Stored data

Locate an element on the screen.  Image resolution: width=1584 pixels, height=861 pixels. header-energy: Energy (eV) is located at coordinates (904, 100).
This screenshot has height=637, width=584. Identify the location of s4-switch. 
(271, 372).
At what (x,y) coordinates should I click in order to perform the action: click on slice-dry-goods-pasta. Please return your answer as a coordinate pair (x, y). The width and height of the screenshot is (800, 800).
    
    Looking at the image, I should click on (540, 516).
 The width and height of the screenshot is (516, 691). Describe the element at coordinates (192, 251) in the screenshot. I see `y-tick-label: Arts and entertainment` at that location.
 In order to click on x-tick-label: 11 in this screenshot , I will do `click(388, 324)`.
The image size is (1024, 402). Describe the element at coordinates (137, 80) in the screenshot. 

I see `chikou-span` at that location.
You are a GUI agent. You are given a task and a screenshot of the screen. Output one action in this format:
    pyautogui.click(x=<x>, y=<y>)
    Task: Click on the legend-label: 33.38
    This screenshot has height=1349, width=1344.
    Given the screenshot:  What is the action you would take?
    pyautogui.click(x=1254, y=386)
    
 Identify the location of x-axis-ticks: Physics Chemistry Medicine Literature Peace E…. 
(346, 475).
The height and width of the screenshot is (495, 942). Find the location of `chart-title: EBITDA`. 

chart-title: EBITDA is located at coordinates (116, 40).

**Aim of the exercise**.
Put each line of the material above into a JSON list of strings, one string per line, omitting blank lines.

**Exercise output**.
[
  "Locate an element on the screen.  Image resolution: width=1584 pixels, height=861 pixels. header-energy: Energy (eV) is located at coordinates (904, 100).",
  "This screenshot has height=637, width=584. Identify the location of s4-switch. ",
  "(271, 372).",
  "At what (x,y) coordinates should I click in order to perform the action: click on slice-dry-goods-pasta. Please return your answer as a coordinate pair (x, y). The width and height of the screenshot is (800, 800).",
  "    Looking at the image, I should click on (540, 516).",
  " The width and height of the screenshot is (516, 691). Describe the element at coordinates (192, 251) in the screenshot. I see `y-tick-label: Arts and entertainment` at that location.",
  " In order to click on x-tick-label: 11 in this screenshot , I will do `click(388, 324)`.",
  "The image size is (1024, 402). Describe the element at coordinates (137, 80) in the screenshot. ",
  "I see `chikou-span` at that location.",
  "You are a GUI agent. You are given a task and a screenshot of the screen. Output one action in this format:",
  "    pyautogui.click(x=<x>, y=<y>)",
  "    Task: Click on the legend-label: 33.38",
  "    This screenshot has height=1349, width=1344.",
  "    Given the screenshot:  What is the action you would take?",
  "    pyautogui.click(x=1254, y=386)",
  " Identify the location of x-axis-ticks: Physics Chemistry Medicine Literature Peace E…. ",
  "(346, 475).",
  "The height and width of the screenshot is (495, 942). Find the location of `chart-title: EBITDA`. ",
  "chart-title: EBITDA is located at coordinates (116, 40)."
]